Seperti diketahui, CBU artinya kendaraan listrik diimpor langsung dalam keadaan utuh, lengkap atau telah dirakit di negara asal produsen. Sementara CKD artinya kendaraan listrik yang diimpor berupa bagian-bagian (parts) komponen yang utuh, namun belum dirakit. Komponen-komponen ini baru dirakit di negara tujuan pengimpor atau dalam hal ini Thailand.
Pada 2024-2025 Thailand diperkirakan akan memulai konstruksi pabrik kendaraan listrik dengan insentif masih bisa diberikan kelonggaran berupa impor kendaraan CKD. Pada 2026-2027 ditargetkan pabrik kendaraan listrik berbasis baterai mulai diproduksi di dalam negeri mereka.

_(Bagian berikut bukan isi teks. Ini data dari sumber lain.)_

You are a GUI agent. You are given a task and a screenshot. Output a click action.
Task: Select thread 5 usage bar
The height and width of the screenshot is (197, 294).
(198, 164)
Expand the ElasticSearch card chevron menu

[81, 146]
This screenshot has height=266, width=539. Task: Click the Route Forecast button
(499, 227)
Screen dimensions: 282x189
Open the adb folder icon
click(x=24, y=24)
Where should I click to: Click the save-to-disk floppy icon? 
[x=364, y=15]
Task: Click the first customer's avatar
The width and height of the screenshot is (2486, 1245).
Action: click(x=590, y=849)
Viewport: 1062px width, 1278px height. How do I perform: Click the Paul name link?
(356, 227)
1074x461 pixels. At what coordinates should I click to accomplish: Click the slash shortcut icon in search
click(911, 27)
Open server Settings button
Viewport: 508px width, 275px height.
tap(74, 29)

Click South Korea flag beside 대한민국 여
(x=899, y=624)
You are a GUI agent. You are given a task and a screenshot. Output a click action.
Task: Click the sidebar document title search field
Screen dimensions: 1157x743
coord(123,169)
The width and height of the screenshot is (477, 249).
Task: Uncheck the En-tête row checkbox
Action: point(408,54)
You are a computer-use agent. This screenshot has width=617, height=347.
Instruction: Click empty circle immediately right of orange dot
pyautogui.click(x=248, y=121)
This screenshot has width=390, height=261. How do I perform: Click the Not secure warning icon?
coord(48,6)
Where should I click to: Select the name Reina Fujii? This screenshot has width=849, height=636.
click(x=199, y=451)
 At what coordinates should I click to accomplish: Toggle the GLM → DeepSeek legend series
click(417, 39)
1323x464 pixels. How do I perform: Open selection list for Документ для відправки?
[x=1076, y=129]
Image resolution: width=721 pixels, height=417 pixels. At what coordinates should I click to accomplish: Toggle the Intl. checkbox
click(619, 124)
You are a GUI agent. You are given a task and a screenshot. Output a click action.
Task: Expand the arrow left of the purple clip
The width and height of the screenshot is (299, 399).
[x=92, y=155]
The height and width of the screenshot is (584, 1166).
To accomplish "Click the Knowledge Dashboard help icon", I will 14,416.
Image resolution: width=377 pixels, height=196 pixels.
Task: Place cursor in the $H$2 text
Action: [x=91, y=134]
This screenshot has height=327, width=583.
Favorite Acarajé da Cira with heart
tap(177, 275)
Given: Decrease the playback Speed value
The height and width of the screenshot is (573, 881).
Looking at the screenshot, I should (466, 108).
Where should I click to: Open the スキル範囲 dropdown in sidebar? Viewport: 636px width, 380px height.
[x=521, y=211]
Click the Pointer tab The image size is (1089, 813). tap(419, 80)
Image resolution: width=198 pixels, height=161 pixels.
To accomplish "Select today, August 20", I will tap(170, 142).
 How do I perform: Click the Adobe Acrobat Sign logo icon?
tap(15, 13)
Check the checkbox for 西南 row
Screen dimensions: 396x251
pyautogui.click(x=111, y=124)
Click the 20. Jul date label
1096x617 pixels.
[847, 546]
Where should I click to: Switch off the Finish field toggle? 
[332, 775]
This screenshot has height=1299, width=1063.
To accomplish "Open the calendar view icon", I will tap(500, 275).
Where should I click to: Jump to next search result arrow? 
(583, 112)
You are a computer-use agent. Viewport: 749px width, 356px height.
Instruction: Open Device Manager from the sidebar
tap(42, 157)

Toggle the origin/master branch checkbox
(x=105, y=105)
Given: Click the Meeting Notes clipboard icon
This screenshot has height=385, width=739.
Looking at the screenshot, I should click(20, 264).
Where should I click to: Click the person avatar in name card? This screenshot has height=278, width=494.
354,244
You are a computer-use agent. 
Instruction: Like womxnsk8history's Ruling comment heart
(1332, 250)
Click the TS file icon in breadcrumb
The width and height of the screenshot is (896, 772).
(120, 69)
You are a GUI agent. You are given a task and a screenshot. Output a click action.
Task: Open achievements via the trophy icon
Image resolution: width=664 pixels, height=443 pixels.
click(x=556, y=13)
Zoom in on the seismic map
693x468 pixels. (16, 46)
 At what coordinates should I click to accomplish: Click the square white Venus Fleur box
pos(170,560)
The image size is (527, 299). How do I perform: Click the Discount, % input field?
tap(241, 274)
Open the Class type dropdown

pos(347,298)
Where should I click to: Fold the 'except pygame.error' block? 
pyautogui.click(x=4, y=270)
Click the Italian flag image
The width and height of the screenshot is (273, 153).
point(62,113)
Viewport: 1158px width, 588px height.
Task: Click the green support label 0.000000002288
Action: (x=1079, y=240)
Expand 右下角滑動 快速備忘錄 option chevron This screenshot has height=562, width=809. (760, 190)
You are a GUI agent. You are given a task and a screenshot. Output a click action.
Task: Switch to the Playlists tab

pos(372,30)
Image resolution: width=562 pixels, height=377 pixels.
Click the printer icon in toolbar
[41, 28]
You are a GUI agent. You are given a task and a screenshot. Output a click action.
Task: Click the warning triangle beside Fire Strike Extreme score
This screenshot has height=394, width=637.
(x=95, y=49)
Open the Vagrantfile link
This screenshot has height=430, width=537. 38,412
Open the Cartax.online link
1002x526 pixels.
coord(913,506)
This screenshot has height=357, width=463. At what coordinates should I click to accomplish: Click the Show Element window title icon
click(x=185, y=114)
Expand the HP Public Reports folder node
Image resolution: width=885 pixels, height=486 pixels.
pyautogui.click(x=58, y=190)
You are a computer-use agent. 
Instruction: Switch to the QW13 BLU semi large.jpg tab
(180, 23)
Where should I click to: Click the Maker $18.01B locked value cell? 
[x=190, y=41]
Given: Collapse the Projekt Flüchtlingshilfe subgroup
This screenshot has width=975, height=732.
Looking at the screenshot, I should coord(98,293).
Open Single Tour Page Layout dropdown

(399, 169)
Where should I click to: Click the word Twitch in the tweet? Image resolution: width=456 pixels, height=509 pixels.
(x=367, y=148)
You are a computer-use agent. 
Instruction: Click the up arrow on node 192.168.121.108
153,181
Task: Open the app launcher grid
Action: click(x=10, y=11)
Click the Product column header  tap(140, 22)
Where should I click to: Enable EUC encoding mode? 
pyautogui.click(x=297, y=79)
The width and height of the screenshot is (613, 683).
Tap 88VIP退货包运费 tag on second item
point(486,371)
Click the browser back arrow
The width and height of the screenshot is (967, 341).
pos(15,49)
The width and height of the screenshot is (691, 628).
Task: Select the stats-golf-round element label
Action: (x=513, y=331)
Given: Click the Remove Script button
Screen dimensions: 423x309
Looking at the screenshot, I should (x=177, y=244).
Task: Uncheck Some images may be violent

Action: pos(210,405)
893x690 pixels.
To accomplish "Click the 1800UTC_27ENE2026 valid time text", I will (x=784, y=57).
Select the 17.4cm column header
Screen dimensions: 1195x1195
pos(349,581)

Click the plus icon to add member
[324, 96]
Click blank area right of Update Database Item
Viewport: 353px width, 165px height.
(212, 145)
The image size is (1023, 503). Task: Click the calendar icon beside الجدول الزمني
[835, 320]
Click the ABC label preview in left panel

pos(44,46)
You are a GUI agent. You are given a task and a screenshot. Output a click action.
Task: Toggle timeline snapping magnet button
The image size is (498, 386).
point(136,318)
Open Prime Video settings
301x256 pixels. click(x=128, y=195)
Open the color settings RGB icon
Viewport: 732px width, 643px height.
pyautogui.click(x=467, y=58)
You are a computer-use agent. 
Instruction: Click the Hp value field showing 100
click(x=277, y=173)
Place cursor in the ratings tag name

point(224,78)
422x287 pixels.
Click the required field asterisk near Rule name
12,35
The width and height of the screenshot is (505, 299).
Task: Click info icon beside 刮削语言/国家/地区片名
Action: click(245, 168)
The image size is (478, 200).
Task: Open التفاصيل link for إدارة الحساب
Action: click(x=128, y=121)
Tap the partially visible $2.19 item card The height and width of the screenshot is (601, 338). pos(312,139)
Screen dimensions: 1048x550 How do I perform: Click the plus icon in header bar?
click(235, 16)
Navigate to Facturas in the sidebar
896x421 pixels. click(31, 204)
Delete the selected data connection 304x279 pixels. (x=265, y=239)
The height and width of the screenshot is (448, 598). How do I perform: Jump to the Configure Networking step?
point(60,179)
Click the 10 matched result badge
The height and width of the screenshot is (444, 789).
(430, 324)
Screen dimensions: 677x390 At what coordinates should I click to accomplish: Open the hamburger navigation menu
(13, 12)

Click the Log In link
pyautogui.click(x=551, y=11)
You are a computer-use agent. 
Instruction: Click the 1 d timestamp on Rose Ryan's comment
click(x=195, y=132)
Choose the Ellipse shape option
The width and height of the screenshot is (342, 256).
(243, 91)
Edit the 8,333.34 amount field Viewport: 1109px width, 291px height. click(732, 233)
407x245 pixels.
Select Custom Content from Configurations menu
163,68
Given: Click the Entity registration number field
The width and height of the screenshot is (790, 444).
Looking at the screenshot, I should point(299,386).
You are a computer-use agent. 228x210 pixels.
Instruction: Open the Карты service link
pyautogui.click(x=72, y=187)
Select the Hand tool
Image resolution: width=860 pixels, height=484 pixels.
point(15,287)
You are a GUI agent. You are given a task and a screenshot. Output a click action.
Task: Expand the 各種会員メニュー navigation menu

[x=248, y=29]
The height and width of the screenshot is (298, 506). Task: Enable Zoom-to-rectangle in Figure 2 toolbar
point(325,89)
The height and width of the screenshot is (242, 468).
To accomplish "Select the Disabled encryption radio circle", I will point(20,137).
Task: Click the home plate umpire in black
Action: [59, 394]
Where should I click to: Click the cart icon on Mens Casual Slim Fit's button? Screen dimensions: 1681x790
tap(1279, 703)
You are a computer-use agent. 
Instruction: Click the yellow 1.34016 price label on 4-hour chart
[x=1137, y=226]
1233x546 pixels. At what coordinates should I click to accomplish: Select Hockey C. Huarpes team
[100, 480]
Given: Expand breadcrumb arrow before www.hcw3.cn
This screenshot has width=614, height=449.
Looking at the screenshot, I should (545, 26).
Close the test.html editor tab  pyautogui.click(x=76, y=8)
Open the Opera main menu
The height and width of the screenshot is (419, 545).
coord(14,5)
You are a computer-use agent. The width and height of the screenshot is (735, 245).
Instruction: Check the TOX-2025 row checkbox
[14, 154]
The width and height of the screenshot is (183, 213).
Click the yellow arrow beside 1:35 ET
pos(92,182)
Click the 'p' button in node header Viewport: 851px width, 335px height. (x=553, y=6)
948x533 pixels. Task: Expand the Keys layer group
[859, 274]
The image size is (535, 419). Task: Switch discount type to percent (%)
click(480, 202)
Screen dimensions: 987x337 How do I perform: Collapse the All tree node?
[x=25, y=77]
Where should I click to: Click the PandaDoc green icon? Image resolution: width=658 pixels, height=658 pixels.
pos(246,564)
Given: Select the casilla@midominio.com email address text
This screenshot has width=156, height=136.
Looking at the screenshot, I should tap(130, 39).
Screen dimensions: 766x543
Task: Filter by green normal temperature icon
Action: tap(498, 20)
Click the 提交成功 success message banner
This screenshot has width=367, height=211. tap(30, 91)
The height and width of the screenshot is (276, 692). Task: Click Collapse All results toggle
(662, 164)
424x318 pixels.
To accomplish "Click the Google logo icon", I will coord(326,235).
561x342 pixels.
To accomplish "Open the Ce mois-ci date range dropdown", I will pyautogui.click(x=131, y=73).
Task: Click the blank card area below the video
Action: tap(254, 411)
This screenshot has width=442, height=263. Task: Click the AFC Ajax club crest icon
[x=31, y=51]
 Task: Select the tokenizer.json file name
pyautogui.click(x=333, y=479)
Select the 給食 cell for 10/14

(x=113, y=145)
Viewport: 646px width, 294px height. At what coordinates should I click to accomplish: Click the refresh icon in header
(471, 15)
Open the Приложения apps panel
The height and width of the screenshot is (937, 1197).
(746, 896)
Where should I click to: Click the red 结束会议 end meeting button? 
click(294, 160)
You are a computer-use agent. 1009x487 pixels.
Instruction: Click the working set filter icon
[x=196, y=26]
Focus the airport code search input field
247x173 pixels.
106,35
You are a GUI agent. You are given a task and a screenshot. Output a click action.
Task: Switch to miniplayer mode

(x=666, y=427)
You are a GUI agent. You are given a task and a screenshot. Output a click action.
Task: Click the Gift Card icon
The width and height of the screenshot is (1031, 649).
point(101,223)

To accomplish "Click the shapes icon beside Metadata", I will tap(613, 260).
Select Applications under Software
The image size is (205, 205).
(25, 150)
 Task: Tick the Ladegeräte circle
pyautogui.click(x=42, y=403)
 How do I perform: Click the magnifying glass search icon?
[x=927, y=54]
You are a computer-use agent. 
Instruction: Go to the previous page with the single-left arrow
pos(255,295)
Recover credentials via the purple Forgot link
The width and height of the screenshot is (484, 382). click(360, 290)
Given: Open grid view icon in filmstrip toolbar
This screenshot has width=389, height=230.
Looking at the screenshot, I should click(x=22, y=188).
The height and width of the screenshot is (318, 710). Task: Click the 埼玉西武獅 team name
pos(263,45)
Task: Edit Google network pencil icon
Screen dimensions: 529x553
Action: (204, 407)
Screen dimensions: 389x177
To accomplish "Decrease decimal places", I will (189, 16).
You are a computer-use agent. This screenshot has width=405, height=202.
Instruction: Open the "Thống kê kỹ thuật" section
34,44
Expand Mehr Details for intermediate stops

"Jadi di Thailand, selama pembangunan pabrik kendaraan listrik, produsen masih diberikan kelonggaran untuk impor CBU sebanyak yang Anda mau. Tapi begitu pabrik kendaraan listrik ini mulai beroperasi, Anda harus menjual sebanyak dengan jumlah CBU yang Anda impor, lalu dikalikan 1,5," jelas Seto.
"Jadi mereka memiliki kemampuan untuk menguji pasar. Yang terjadi di Thailand adalah mereka bisa mencapai 14% tingkat penetrasi pasar dalam dua tahun," bebernya.
"Selain itu, Thailand juga memberikan kredit pajak, insentif tunai tambahan," imbuhnya.
Sementara Indonesia, menurutnya masih terkekang target Tingkat Komponen Dalam Negeri (TKDN).
Pada 2023 diharapkan mulai pembangunan pabrik kendaraan listrik, namun dengan target TKDN 40%. Namun, insentif yang diberikan yaitu hanya kelonggaran untuk bisa mengimpor kendaraan CKD.
Lalu, pada 2024 dan seterusnya, ditargetkan pabrik kendaraan listrik bisa diproduksikan di dalam negeri, namun dengan TKDN meningkat menjadi 60%, termasuk komponen baterai.
Di Indonesia, Seto membandingkan, bahwa Indonesia saat ini tidak mengizinkan untuk mengimpor CBU di pasar EV.
"Jadi perbedaan perbedaan kebijakan dengan Indonesia adalah saat ini, kami tidak mengizinkan, pada dasarnya mengimpor CBU untuk pasar EV, Indonesia. Jadi saya pikir ini adalah satu hal yang ingin kami ubah di sini," tandasnya.
Saat ini, Seto mengatakan, pemerintah dalam proses pembahasan untuk mengubah beberapa kebijakan yang dapat mempermudah Indonesia mengejar ketertinggalan dari Thailand.
"Terus terang ini sedang dibahas di pemerintah lho, bagaimana sebenarnya kita bisa izinkan selama pembangunan pabrik, sebenarnya mereka bisa impor CBU," jelasnya.
Adapun, beberapa perusahaan manufaktur EV internasional menunjukkan ketertarikannya dalam berinvestasi di Indonesia yakni BYD Co Ltd., Wuling Motors, Hyundai, NETA Auto, Chery, hingga Tesla.
"Jadi ketika berbicara tentang giga factory ini, maka Anda perlu menarik pabrikan EV," tandasnya.